→ **WHAT YOU ARE ASKED TO DO**: Although the data below contains pictures, please reproduce only its words, exactly.

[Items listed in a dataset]
[Start of section]

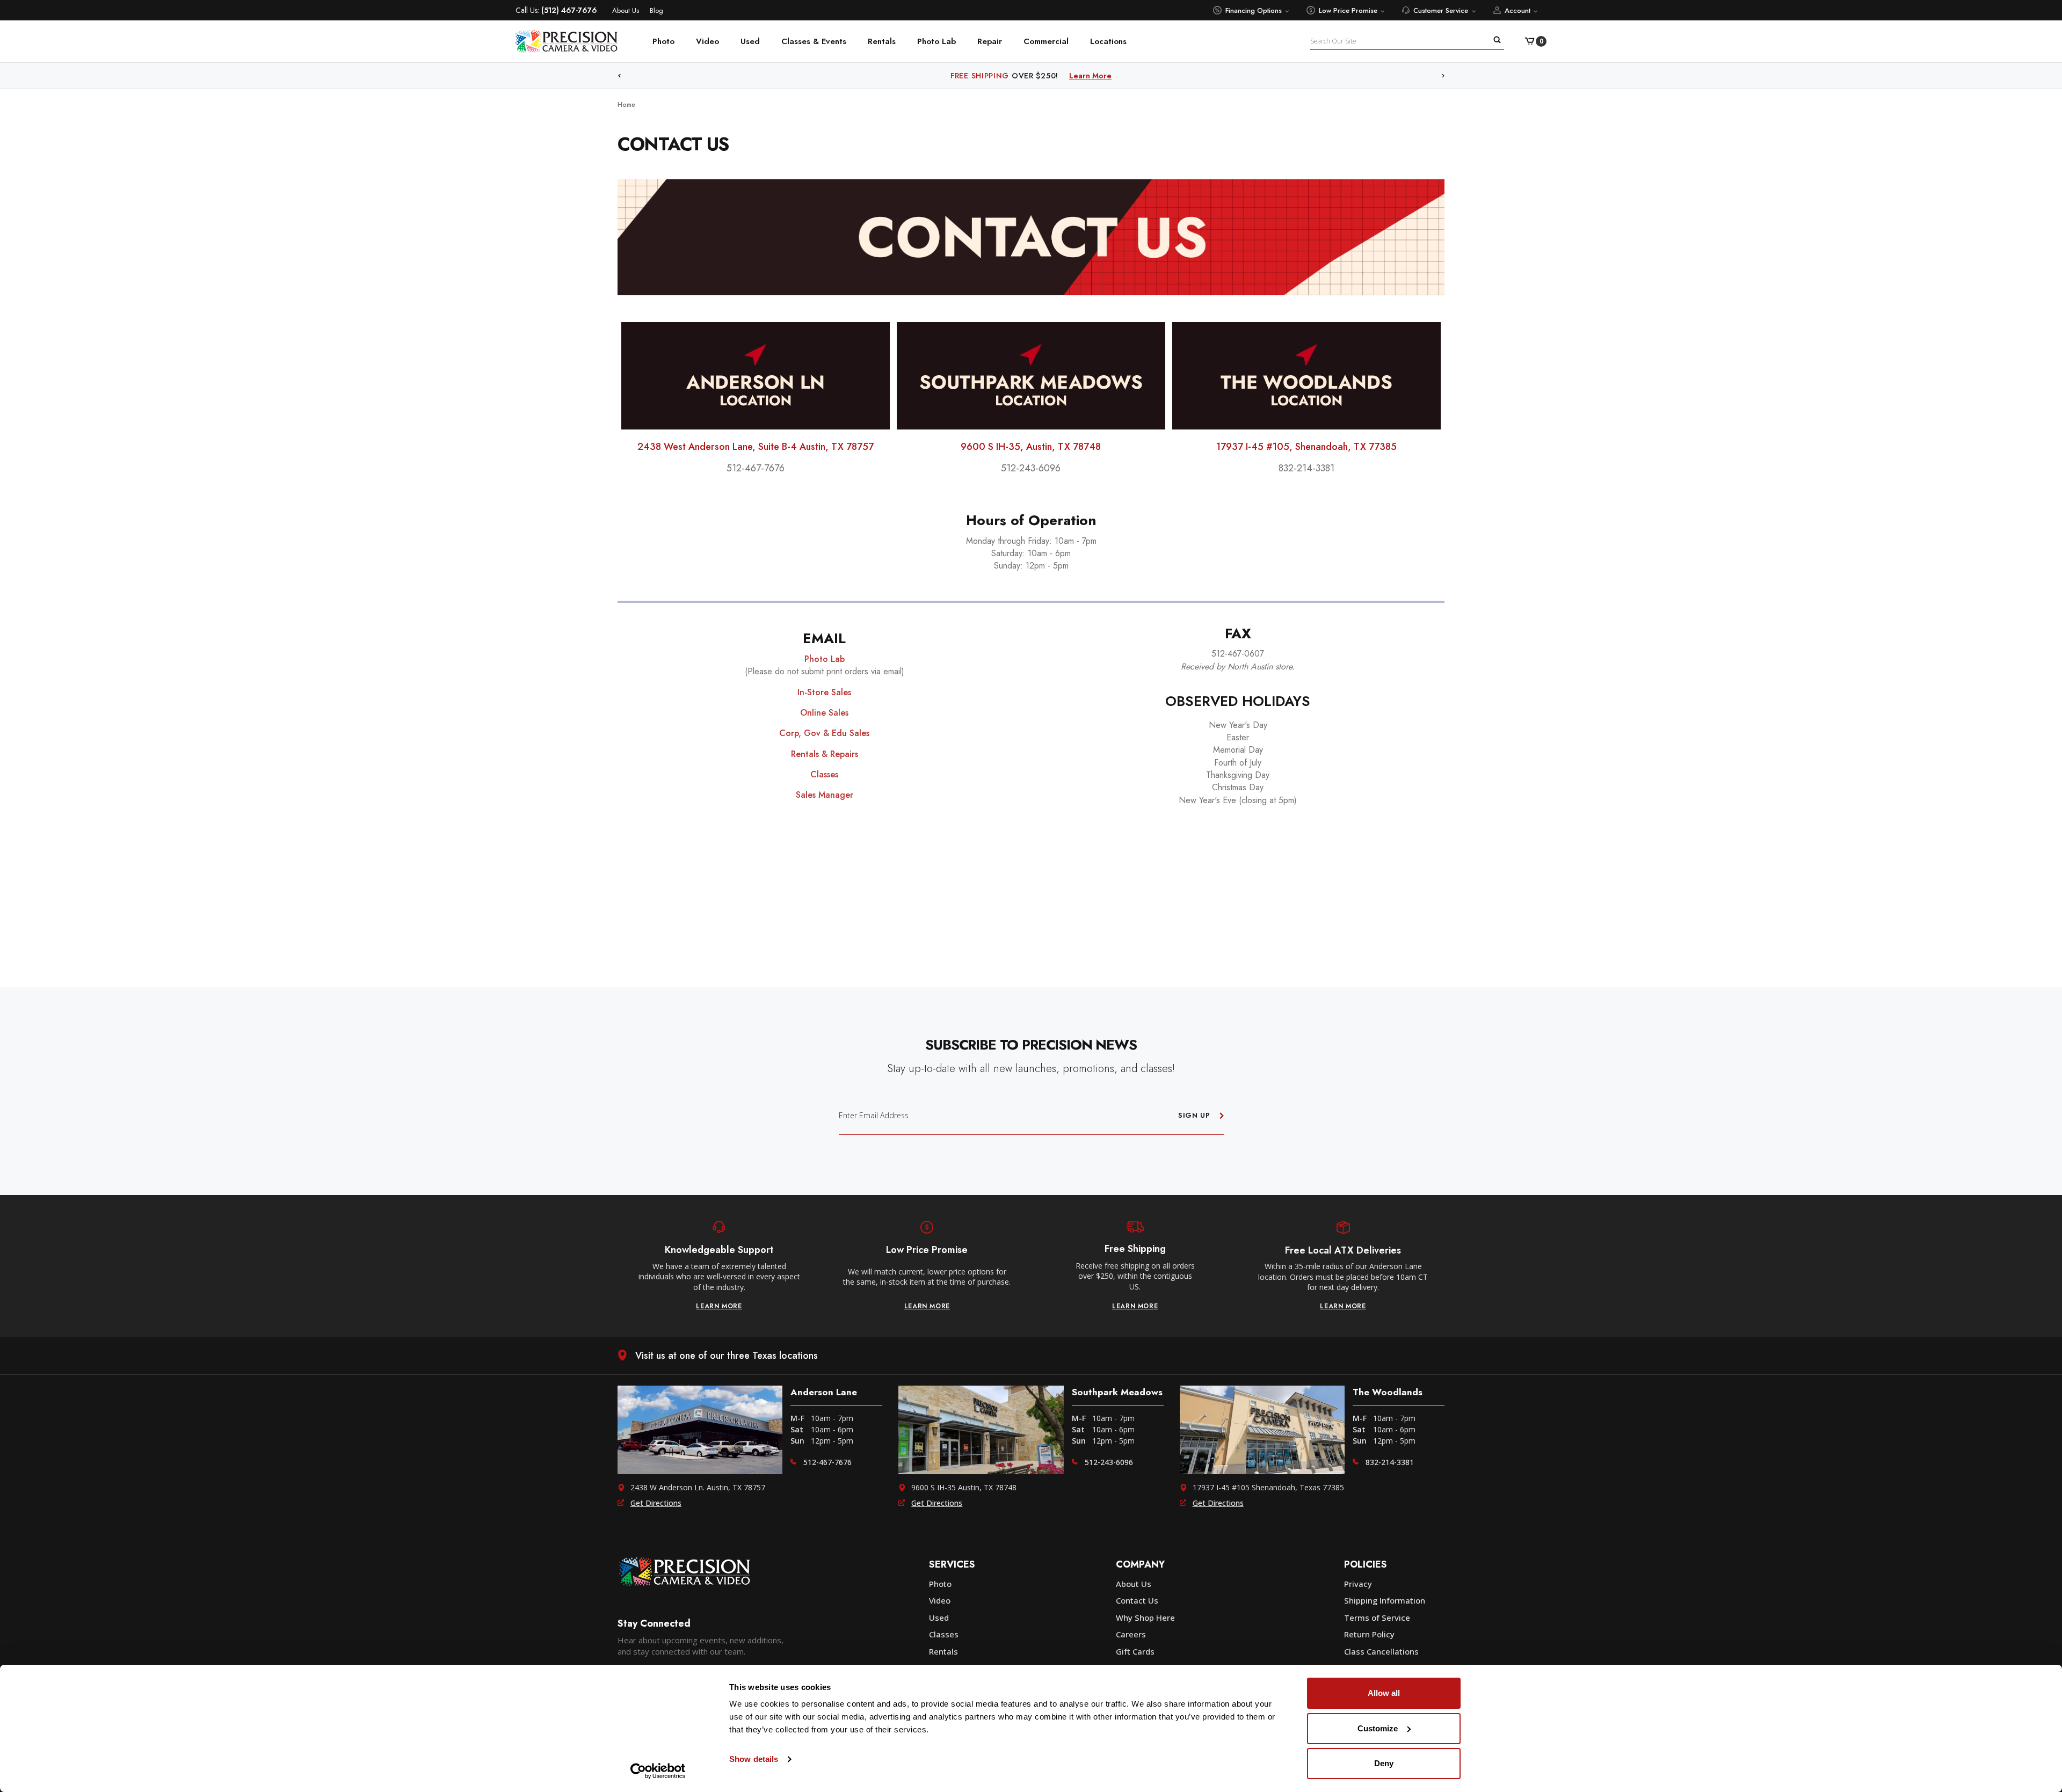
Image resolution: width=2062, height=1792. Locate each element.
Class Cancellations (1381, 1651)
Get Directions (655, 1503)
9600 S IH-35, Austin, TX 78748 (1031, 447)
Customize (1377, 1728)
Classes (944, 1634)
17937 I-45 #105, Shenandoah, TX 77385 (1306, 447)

[End of section]

→ **WRITTEN SOLUTION**:
Image resolution: width=2062, height=1792. Locate each element.
Class Cancellations (1381, 1651)
Get Directions (655, 1503)
9600 S IH-35, Austin, TX 78748 (1031, 447)
Customize (1377, 1728)
Classes (944, 1634)
17937 I-45 #105, Shenandoah, TX 77385 (1306, 447)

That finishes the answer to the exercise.